From the street vendor to the entrepreneur: an ethnography in the street food trade in Recôncavo da Bahia
DOI:
https://doi.org/10.33448/rsd-v10i3.13497Keywords:
Street food; Informal trade; Walking; Entrepreneur; Ethnography.Abstract
The article sought to understand the process of transition from street vendor to entrepreneur in street food, based on an ethnographic study carried out with workers in this trade, in the city of Santo Antônio de Jesus, Recôncavo da Bahia. Ethnography followed the analytical-interpretive line of Clifford Geertz. The field stage lasted seven months, using the techniques: systematic and participant observation and interviews with street vendors and key informants. Other alternative sources, such as reports from websites and local newspapers, made up the study. The analysis was based on theorists such as Ricardo Antunes, to discuss issues surrounding informal work, becoming an entrepreneur and the precariousness of street work. It was found that the implementation of the SAJ Legal Program, a political intervention aimed at reorganizing and restructuring street commerce in the city, culminated in the “recategorization” of street vendors to microentrepreneurs. Part of these did not recognize the “identity” of MEI, forged by the public power, meanings revealed in micro actions, such as resistance tactics and dissonant verbalizations, in the practice of labor. The Program revealed to adopt strategies based on neoliberal policies, when assuming the “entrepreneurial” discourse for regulation, to the detriment of a social protection policy for these subjects.
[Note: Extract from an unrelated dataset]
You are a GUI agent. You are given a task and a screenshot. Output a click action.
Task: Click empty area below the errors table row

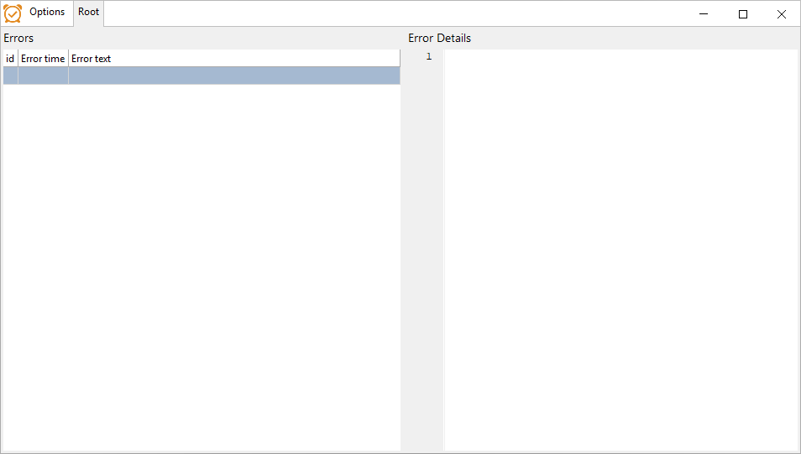click(x=202, y=265)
Thus, the formalization of the street vendor to the MEI represented less of a resolutive policy than it had as a parameter of social hygiene and economic strategy. These manifestations showed that the corrosion of workers' rights, hidden under the veil of business discourse, primarily serve the financial market and represent the contingency of new forms of exclusion and precarious employment relationships.